==== Excerpted data

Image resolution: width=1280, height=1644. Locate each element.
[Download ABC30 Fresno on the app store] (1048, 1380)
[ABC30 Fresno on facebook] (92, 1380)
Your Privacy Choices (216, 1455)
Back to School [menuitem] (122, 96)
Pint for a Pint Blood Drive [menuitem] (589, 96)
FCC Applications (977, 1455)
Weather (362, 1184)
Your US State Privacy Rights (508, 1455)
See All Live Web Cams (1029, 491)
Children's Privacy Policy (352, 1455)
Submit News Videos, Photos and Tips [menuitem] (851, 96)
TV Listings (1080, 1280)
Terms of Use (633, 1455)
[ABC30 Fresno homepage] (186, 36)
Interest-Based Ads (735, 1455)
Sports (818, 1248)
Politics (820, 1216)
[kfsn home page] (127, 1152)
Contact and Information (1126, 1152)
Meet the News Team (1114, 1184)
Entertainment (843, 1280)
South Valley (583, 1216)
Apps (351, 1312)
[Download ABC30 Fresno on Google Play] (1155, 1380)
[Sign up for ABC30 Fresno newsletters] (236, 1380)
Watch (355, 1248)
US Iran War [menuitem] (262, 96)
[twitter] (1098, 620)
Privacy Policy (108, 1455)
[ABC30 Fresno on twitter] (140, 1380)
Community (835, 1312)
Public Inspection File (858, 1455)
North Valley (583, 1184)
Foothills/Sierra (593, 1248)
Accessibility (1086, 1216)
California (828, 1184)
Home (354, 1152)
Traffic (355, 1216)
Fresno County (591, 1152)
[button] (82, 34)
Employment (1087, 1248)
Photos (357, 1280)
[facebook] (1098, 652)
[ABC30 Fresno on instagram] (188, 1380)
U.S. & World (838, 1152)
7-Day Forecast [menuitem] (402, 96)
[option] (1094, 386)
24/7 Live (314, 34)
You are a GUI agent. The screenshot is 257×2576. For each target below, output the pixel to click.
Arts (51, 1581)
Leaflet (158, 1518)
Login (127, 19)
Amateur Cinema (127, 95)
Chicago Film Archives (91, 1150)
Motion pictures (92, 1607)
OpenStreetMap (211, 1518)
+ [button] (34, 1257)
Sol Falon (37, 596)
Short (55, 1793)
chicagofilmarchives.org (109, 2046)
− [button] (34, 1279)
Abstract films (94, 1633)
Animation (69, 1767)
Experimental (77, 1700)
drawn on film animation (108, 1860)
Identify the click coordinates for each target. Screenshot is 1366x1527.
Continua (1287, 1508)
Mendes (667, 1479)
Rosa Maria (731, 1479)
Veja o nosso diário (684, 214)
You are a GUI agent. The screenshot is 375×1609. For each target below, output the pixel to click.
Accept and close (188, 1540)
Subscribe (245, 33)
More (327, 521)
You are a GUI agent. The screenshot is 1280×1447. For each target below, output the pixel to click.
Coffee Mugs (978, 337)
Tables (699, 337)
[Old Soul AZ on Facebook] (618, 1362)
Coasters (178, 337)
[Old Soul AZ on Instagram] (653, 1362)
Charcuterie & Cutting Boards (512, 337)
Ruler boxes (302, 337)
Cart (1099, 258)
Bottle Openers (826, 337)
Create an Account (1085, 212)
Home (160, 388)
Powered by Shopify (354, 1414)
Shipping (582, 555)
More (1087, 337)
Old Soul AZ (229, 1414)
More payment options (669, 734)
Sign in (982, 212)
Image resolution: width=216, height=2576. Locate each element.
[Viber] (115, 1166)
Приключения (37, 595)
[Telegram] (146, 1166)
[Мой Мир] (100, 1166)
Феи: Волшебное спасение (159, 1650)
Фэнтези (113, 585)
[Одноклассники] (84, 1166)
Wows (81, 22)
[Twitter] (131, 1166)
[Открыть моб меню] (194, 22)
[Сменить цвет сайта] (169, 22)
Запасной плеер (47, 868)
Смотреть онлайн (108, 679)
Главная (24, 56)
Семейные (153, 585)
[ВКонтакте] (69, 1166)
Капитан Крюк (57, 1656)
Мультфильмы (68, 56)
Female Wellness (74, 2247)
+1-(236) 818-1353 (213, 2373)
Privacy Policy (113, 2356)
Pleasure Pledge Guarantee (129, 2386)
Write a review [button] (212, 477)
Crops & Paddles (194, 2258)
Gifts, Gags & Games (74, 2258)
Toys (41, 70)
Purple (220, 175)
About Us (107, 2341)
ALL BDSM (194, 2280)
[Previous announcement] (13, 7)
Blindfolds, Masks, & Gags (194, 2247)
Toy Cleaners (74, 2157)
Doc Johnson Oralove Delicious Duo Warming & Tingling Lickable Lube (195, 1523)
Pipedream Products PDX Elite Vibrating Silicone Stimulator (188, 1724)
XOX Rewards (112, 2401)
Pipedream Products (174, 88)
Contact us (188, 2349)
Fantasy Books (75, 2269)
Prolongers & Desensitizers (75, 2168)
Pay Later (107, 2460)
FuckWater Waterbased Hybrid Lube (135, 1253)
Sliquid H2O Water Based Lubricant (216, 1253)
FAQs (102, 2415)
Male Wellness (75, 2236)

========

Required action »
From the records above, copy only the lines starting with the line that holds "Coffee Mugs (978, 337)" and going on through the line that holds "Fantasy Books (75, 2269)", exactly as written.

Output for this task »
Coffee Mugs (978, 337)
Tables (699, 337)
[Old Soul AZ on Facebook] (618, 1362)
Coasters (178, 337)
[Old Soul AZ on Instagram] (653, 1362)
Charcuterie & Cutting Boards (512, 337)
Ruler boxes (302, 337)
Cart (1099, 258)
Bottle Openers (826, 337)
Create an Account (1085, 212)
Home (160, 388)
Powered by Shopify (354, 1414)
Shipping (582, 555)
More (1087, 337)
Old Soul AZ (229, 1414)
More payment options (669, 734)
Sign in (982, 212)
Image resolution: width=216, height=2576. Locate each element.
[Viber] (115, 1166)
Приключения (37, 595)
[Telegram] (146, 1166)
[Мой Мир] (100, 1166)
Феи: Волшебное спасение (159, 1650)
Фэнтези (113, 585)
[Одноклассники] (84, 1166)
Wows (81, 22)
[Twitter] (131, 1166)
[Открыть моб меню] (194, 22)
[Сменить цвет сайта] (169, 22)
Запасной плеер (47, 868)
Смотреть онлайн (108, 679)
Главная (24, 56)
Семейные (153, 585)
[ВКонтакте] (69, 1166)
Капитан Крюк (57, 1656)
Мультфильмы (68, 56)
Female Wellness (74, 2247)
+1-(236) 818-1353 (213, 2373)
Privacy Policy (113, 2356)
Pleasure Pledge Guarantee (129, 2386)
Write a review [button] (212, 477)
Crops & Paddles (194, 2258)
Gifts, Gags & Games (74, 2258)
Toys (41, 70)
Purple (220, 175)
About Us (107, 2341)
ALL BDSM (194, 2280)
[Previous announcement] (13, 7)
Blindfolds, Masks, & Gags (194, 2247)
Toy Cleaners (74, 2157)
Doc Johnson Oralove Delicious Duo Warming & Tingling Lickable Lube (195, 1523)
Pipedream Products PDX Elite Vibrating Silicone Stimulator (188, 1724)
XOX Rewards (112, 2401)
Pipedream Products (174, 88)
Contact us (188, 2349)
Fantasy Books (75, 2269)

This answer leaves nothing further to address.